Nor can we believe that the chief participator in the events thus detailed could have perpetrated such conflicting statements regarding them. But, moreover, the evidence respecting the authorship of the first of the five books is entirely negative; and it is as reasonable to suppose that the Pentateuch was compiled by the chronicler of the death of Moses, as that it was written by Moses himself. Indeed, as it appears that the balance of evidence is unfavourable to the assumption that this so-called historian was the recorder of his alleged contemporary history, the supposition, that he was the author of anything at all prior to that of his own era, is still more improbable. But with reference to the historical authenticity of the Pentateuch, the Bishop thus qualifies his remarks, a qualification which we do not wholly endorse, but which we here append, as M. H. has wholly confined himself to a narrow and unscrupulous attack upon the Bishop's "Critical Examination," without advancing any independent defence of his own orthodox position as affirmator:

"I wish to repeat here most distinctly that my reason for no longer receiving the Pentateuch as bistorically true, is not that I find insuperable difficulties with regard to the miracles, or supernatural revelations of Almighty God, recorded in it, but solely that I cannot, as a true man, consent any longer to shut my eyes to the absolute, palpable self-contradiction of the narrative. The notion of miraculous or supernatural interference does not present to my own mind the difficulties which it seems to present to some. I could believe and receive the miracles of Scripture heartily, if only they were authenticated by a veracious history; though, if this is not the case with the Pentateuch, any miracles which rest upon such unstable support must necessarily fall to the ground with it."-P. 10.

And the Doctor thus further epitomises the result of his investigation regarding the historical character of the Pentateuch generally:

"The result of my inquiry is this, that I have arrived at the convictionas painful to myself at first as it may be to my reader, though painful now no longer under the clear shining of the Light of Truth-that the Pentateuch, as a whole, cannot possibly have been written by Moses, or by any one acquainted personally with the Mosaic narrative, by whomsoever written, and though imparting to us, as I fully believe it does, revelations of divine will and character, cannot be regarded as historically true.
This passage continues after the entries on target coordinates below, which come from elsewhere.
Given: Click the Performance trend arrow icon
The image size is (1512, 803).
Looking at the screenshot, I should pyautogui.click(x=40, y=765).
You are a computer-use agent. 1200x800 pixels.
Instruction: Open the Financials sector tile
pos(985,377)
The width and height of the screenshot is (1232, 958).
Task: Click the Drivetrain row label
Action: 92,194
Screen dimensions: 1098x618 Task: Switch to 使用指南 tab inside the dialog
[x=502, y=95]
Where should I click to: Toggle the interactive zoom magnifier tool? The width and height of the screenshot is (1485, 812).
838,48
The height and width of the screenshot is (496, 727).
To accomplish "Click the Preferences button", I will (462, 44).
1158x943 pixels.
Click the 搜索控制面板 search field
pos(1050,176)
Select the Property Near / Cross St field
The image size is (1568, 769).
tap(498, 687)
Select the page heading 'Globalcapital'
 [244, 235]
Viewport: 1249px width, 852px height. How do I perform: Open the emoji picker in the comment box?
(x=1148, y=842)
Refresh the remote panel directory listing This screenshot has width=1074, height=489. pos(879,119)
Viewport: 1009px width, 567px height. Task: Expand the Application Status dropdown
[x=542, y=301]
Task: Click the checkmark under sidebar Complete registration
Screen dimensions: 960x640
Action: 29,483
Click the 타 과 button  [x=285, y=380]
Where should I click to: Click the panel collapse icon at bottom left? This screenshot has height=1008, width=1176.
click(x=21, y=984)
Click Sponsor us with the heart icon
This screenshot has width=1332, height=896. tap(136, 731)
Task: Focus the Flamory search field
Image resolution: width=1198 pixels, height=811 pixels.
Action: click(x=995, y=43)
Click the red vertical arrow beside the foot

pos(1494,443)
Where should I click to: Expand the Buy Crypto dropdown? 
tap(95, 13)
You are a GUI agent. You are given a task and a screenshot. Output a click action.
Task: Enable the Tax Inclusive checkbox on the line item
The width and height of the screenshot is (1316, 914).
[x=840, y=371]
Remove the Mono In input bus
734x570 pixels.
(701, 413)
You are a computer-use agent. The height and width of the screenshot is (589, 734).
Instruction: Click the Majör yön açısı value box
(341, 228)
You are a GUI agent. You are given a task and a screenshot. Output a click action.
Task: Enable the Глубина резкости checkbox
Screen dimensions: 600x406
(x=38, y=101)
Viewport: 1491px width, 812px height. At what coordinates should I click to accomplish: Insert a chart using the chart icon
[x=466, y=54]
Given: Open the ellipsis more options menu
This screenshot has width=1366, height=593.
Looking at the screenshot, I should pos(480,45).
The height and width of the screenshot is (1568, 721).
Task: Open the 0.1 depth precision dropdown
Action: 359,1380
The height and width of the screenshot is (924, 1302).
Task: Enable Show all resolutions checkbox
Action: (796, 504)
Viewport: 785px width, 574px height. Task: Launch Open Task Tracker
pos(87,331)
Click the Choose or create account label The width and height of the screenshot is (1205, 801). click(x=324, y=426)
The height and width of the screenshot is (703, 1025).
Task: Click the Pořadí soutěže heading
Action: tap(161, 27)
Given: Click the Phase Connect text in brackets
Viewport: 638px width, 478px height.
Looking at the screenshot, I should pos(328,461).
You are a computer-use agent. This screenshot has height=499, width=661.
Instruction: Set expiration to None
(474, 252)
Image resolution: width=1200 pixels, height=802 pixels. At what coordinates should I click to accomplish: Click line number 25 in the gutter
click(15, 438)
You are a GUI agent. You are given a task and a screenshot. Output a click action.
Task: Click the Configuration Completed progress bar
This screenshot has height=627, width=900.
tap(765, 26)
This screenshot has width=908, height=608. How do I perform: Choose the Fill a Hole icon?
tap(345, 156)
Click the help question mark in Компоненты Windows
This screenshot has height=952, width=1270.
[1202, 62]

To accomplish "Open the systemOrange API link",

"Let it be observed that I am not here speaking of a number of petty variations and contradictions, such as, on closer examination, are found to exist throughout the books, but which may be in many cases sufficiently explained, by alleging our ignorance of all the circumstances of the case, or by supposing some misplacement, or loss, or corruption, of the original manuscript, or by suggesting that a later writer has inserted his own gloss here and there, or even whole pasages, which may contain facts or expressions at variance with the true Mosaic Books, and throwing an unmerited suspicion upon them. However perplexing such contradictions are, when found in a book which is believed to be divinely infallible, yet a humble and pious faith will gladly welcome the aid of a friendly criticism, to relieve it in this way of its doubts. I can truly say that I would do so heartily myself. Nor are the difficulties, to which I am now referring, of the same kind as those which arise from considering the accounts of the Creation and the Deluge (though these of themselves are very formidable), or the stupendous character of certain miracles, as that of the sun and moon standing still-or the waters of

the river Jordan standing in heaps as solid walls, while the stream, we must suppose, was still running,-or the ass speaking with human voice, or the miracles wrought by the magicians of Egypt, such as the conversion of a rod into a snake, and the latter being endowed with life. They are not such, even, as are raised, when we regard the trivial nature of a vast number of conversations and commands, ascribed directly to Jehovah, especially the multiplied ceremonial minutiæ, laid down in the Levitical Law. They are not such, even, as must be started at once in most pious minds, when such words as these are read, professedly coming from the Holy and Blessed One, the Father and Faithful Creator' of all mankind:"If the master (of a Hebrew servant) have given him a wife, and she have borne him sons or daughters, the wife and her children shall be her master's, and he shall go out free by himself,' Exod. xxi. 4.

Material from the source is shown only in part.